Gefran Kran Sensoren

Der Neigungssensor verfügt über Analog- und Digitalausgänge, er ist schock- sowie vibrationssicher
Bild: Gefran

Wo Lasten gehoben werden entstehen automatisch Gefahren, insbesondere wenn sie von mobilen Kranen gehoben werden, die an immer neuen Orten mit wechselnden Aufstellsituationen sicher funktionieren müssen. Dazu sind zuverlässige Stabilitätskontrollsysteme erforderlich, die mit den robusten Sensoren für die Mobilhydraulik von GEFRAN konzipiert werden können.

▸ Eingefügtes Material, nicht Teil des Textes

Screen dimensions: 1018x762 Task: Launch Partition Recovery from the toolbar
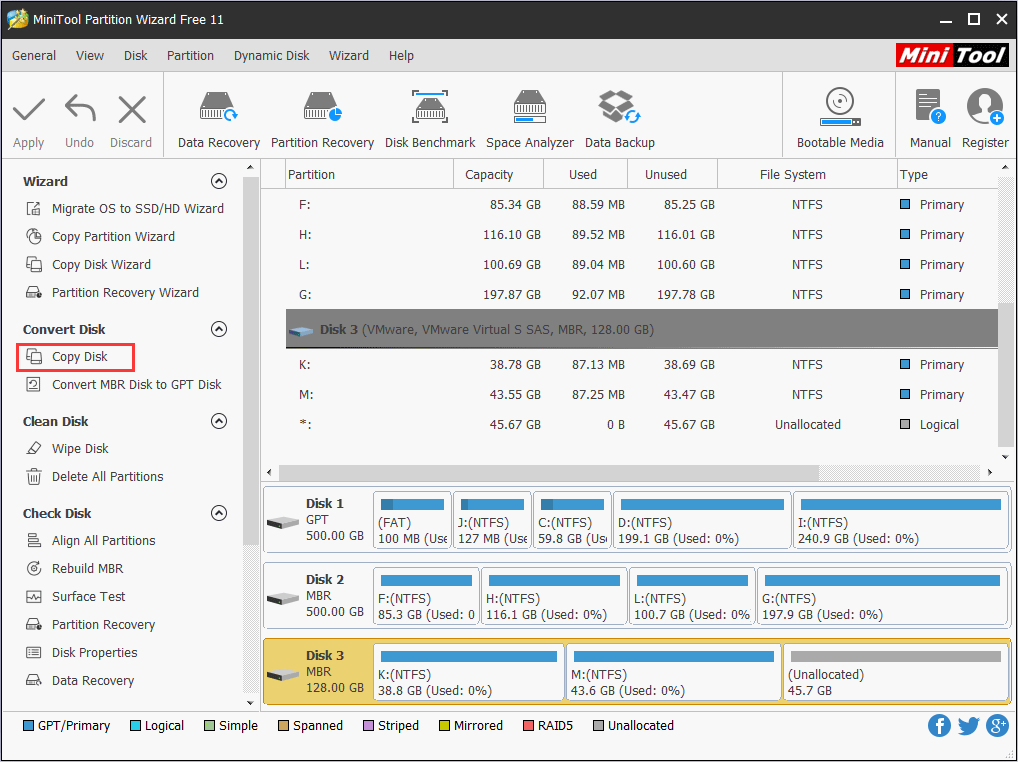click(x=322, y=115)
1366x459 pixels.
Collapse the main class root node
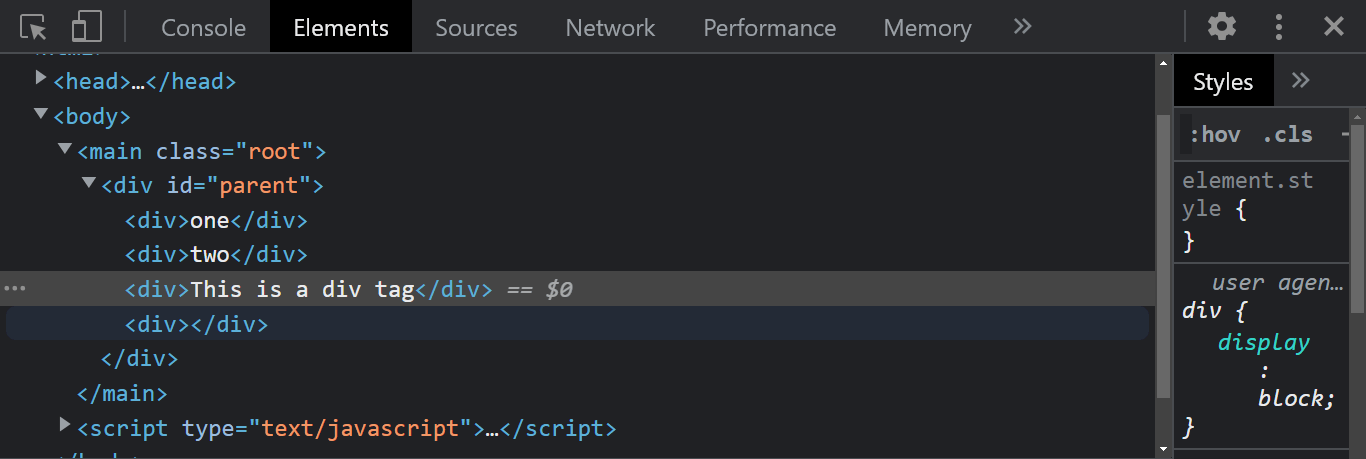[65, 149]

Auch Krane mit einer Tragfähigkeit von mindestens 1000 kg oder einem Hubmoment von 40 000 Nm müssen die Anforderungen der EU-Maschinenrichtlinie 2006/42/EG und der harmonisierten technischen Norm DIN EN 12999:2011 erfüllen. Letztere konkretisiert die einschlägigen An­forderungen aus Anhang I der Maschinenrichtlinie. Sie fordert insbesondere die Integration einer Fahrzeugstabilitätskontrolle in die Sicherheitseinrichtungen des Fahrzeugs.

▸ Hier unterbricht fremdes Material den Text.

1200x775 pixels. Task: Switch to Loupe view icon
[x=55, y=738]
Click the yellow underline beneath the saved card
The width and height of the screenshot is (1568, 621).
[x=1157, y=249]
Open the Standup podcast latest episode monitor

In einem konkreten Kundenprojekt sollte das Stabilitätskontrollsystem des Fahrzeugs den Kranbetrieb automatisch einschränken, verzögern oder stoppen, wenn die Kriterien für die Stabilität des Systems nicht vollständig erfüllt sind. Das kann beispielsweise durch mangelnde Verlängerung der Seitenstützen bei kritischer ­Positionierung des Auslegers oder Überlast der Fall sein. Um Sach- oder Personenschäden zu vermeiden, müssen die Sicherheitseinrichtungen auch nach jahrelangem Betrieb im Freien und unter widrigen Bedingungen mit Staub, Feuchtigkeit und außerplan­mäßigen Krafteinwirkungen absolut störungsfrei funktionieren.
Stabilitätskontrolle mit drei ­Hauptsensoren
Um die Sicherheitsanforderungen zu gewährleisten, wurden unterschiedliche Sensoren im Zusammenspiel mit den hydraulischen Komponenten eingesetzt.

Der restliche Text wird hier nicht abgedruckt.